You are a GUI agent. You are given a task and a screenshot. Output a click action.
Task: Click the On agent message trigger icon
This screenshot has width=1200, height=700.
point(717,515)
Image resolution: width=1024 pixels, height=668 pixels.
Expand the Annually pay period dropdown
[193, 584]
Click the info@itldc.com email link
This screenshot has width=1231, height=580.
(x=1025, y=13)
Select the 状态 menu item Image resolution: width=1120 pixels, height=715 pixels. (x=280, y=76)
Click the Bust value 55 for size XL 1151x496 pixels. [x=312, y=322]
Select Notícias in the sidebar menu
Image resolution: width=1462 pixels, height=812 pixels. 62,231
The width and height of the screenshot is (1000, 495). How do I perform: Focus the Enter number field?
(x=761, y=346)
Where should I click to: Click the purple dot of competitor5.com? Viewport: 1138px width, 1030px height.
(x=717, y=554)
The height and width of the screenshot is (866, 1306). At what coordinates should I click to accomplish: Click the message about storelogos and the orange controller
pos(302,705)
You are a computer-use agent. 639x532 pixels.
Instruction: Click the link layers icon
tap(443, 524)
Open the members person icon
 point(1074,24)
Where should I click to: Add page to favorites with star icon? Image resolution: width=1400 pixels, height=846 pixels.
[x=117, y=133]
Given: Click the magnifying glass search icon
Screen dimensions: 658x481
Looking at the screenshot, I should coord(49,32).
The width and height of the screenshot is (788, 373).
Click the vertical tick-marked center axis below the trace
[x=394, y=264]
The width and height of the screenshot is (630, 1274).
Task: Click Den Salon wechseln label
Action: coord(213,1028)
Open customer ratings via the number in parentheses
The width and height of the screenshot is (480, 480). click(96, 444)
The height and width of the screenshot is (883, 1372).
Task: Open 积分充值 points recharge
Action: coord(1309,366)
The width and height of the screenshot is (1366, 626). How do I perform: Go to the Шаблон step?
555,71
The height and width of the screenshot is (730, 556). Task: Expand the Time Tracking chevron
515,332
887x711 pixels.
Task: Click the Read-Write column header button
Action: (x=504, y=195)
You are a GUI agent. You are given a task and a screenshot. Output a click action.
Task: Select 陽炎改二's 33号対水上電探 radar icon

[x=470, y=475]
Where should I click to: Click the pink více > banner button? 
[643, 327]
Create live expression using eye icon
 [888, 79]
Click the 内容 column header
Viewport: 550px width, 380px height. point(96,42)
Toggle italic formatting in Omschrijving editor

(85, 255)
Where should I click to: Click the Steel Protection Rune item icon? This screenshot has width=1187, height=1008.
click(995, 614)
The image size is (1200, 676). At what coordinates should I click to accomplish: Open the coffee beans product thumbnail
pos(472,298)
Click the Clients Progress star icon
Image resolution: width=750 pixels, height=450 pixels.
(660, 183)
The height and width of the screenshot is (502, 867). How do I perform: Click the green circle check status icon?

******************************

▶ [WHAT THE EXERCISE ASKS]
Retype the entries precisely as they stand.

▶ [EXERCISE RESULT]
You are a GUI agent. You are given a task and a screenshot. Output a click action.
Task: Click the On agent message trigger icon
This screenshot has width=1200, height=700.
point(717,515)
Image resolution: width=1024 pixels, height=668 pixels.
Expand the Annually pay period dropdown
[193, 584]
Click the info@itldc.com email link
This screenshot has width=1231, height=580.
(x=1025, y=13)
Select the 状态 menu item Image resolution: width=1120 pixels, height=715 pixels. (x=280, y=76)
Click the Bust value 55 for size XL 1151x496 pixels. [x=312, y=322]
Select Notícias in the sidebar menu
Image resolution: width=1462 pixels, height=812 pixels. 62,231
The width and height of the screenshot is (1000, 495). How do I perform: Focus the Enter number field?
(x=761, y=346)
Where should I click to: Click the purple dot of competitor5.com? Viewport: 1138px width, 1030px height.
(x=717, y=554)
The height and width of the screenshot is (866, 1306). At what coordinates should I click to accomplish: Click the message about storelogos and the orange controller
pos(302,705)
You are a computer-use agent. 639x532 pixels.
Instruction: Click the link layers icon
tap(443, 524)
Open the members person icon
 point(1074,24)
Where should I click to: Add page to favorites with star icon? Image resolution: width=1400 pixels, height=846 pixels.
[x=117, y=133]
Given: Click the magnifying glass search icon
Screen dimensions: 658x481
Looking at the screenshot, I should coord(49,32).
The width and height of the screenshot is (788, 373).
Click the vertical tick-marked center axis below the trace
[x=394, y=264]
The width and height of the screenshot is (630, 1274).
Task: Click Den Salon wechseln label
Action: coord(213,1028)
Open customer ratings via the number in parentheses
The width and height of the screenshot is (480, 480). click(96, 444)
The height and width of the screenshot is (883, 1372).
Task: Open 积分充值 points recharge
Action: coord(1309,366)
The width and height of the screenshot is (1366, 626). How do I perform: Go to the Шаблон step?
555,71
The height and width of the screenshot is (730, 556). Task: Expand the Time Tracking chevron
515,332
887x711 pixels.
Task: Click the Read-Write column header button
Action: (x=504, y=195)
You are a GUI agent. You are given a task and a screenshot. Output a click action.
Task: Select 陽炎改二's 33号対水上電探 radar icon

[x=470, y=475]
Where should I click to: Click the pink více > banner button? 
[643, 327]
Create live expression using eye icon
 [888, 79]
Click the 内容 column header
Viewport: 550px width, 380px height. point(96,42)
Toggle italic formatting in Omschrijving editor

(85, 255)
Where should I click to: Click the Steel Protection Rune item icon? This screenshot has width=1187, height=1008.
click(995, 614)
The image size is (1200, 676). At what coordinates should I click to accomplish: Open the coffee beans product thumbnail
pos(472,298)
Click the Clients Progress star icon
Image resolution: width=750 pixels, height=450 pixels.
(660, 183)
The height and width of the screenshot is (502, 867). How do I perform: Click the green circle check status icon?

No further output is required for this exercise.